[Collected data entries]
-=-=-=-=-

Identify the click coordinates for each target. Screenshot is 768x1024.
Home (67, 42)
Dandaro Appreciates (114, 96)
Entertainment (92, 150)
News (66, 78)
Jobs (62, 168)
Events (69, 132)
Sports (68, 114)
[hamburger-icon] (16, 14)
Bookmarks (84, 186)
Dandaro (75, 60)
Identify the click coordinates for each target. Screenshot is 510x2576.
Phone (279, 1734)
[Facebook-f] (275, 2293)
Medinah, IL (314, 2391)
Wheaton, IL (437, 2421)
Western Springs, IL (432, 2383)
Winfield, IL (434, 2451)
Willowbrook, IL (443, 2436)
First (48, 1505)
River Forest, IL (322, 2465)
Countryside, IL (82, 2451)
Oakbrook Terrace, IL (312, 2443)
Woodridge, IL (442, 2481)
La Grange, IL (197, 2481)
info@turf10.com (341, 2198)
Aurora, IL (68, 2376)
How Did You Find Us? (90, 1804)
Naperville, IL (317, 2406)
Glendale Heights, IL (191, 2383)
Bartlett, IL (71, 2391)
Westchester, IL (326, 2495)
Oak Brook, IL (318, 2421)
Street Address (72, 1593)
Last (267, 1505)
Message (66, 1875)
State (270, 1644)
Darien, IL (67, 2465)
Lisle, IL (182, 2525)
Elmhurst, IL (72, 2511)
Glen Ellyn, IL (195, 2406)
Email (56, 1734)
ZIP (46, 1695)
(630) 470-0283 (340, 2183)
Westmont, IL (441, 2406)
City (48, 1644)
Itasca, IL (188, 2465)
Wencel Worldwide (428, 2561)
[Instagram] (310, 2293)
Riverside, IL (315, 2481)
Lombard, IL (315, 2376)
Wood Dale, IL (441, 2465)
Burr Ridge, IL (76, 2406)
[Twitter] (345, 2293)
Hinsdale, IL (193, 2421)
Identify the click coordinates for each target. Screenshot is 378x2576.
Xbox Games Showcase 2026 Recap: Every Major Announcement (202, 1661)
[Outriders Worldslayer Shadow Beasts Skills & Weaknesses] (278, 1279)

-=-=-=-=-

Pick out and copy the lines of the entries that hold the string "coordinates".

● REPLY TO THE EXERCISE:
Identify the click coordinates for each target. Screenshot is 768x1024.
Identify the click coordinates for each target. Screenshot is 510x2576.
Identify the click coordinates for each target. Screenshot is 378x2576.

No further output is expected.